### Supplied records
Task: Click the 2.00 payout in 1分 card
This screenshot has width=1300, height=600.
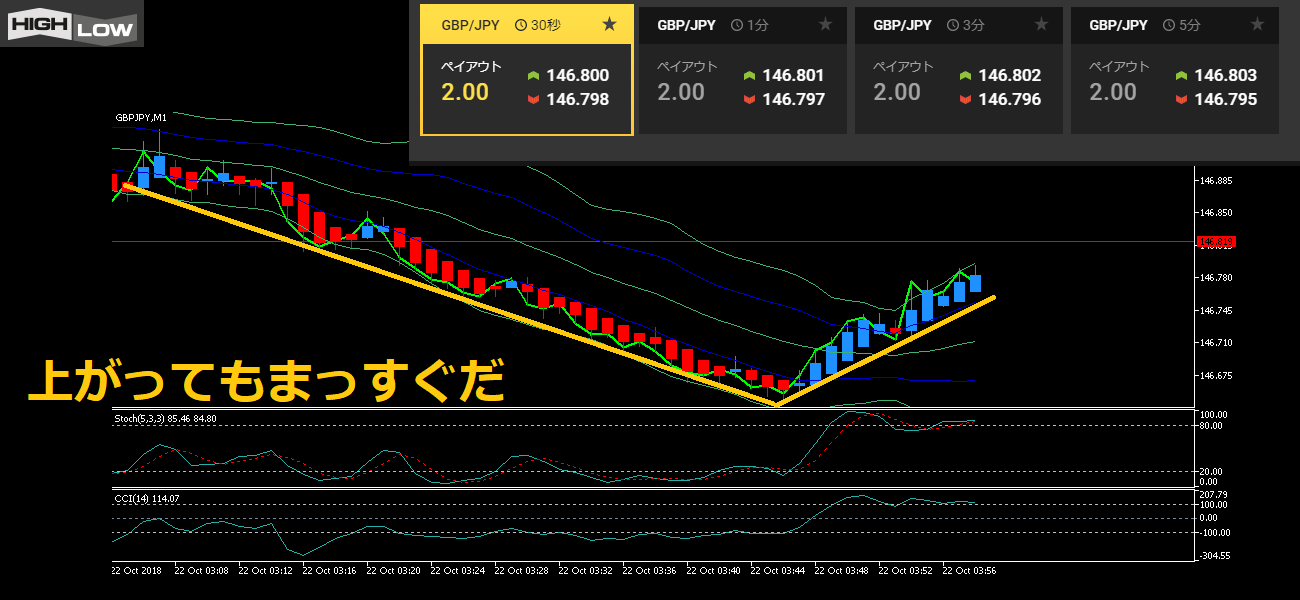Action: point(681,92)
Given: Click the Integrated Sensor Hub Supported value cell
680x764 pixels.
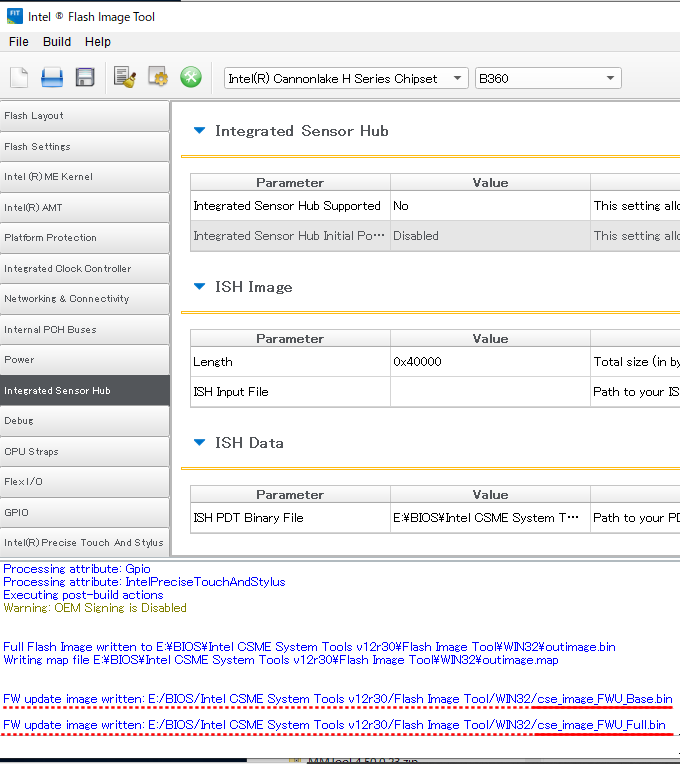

### Task instructions
Throughout the data above, report every line that contains the string "Click".

### Written answer
Task: Click the 2.00 payout in 1分 card
Given: Click the Integrated Sensor Hub Supported value cell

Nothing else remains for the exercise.